[[ Material for this task, beginning ]]
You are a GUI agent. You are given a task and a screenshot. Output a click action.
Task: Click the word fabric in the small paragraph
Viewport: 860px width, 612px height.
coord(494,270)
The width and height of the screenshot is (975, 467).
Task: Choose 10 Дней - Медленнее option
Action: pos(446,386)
[[ Material for this task, end ]]
[[ Material for this task, beginning ]]
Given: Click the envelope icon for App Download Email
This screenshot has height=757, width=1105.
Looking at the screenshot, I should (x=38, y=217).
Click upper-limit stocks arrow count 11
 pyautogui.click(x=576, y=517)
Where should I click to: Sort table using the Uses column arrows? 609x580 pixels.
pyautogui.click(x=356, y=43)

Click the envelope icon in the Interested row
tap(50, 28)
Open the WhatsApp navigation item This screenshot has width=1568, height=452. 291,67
[[ Material for this task, end ]]
Copy out the range of lines above starting at the line with "Where should I" and ending at the line with "Open the WhatsApp", exactly and including both.

Response for this exercise:
Where should I click to: Sort table using the Uses column arrows? 609x580 pixels.
pyautogui.click(x=356, y=43)

Click the envelope icon in the Interested row
tap(50, 28)
Open the WhatsApp navigation item This screenshot has width=1568, height=452. 291,67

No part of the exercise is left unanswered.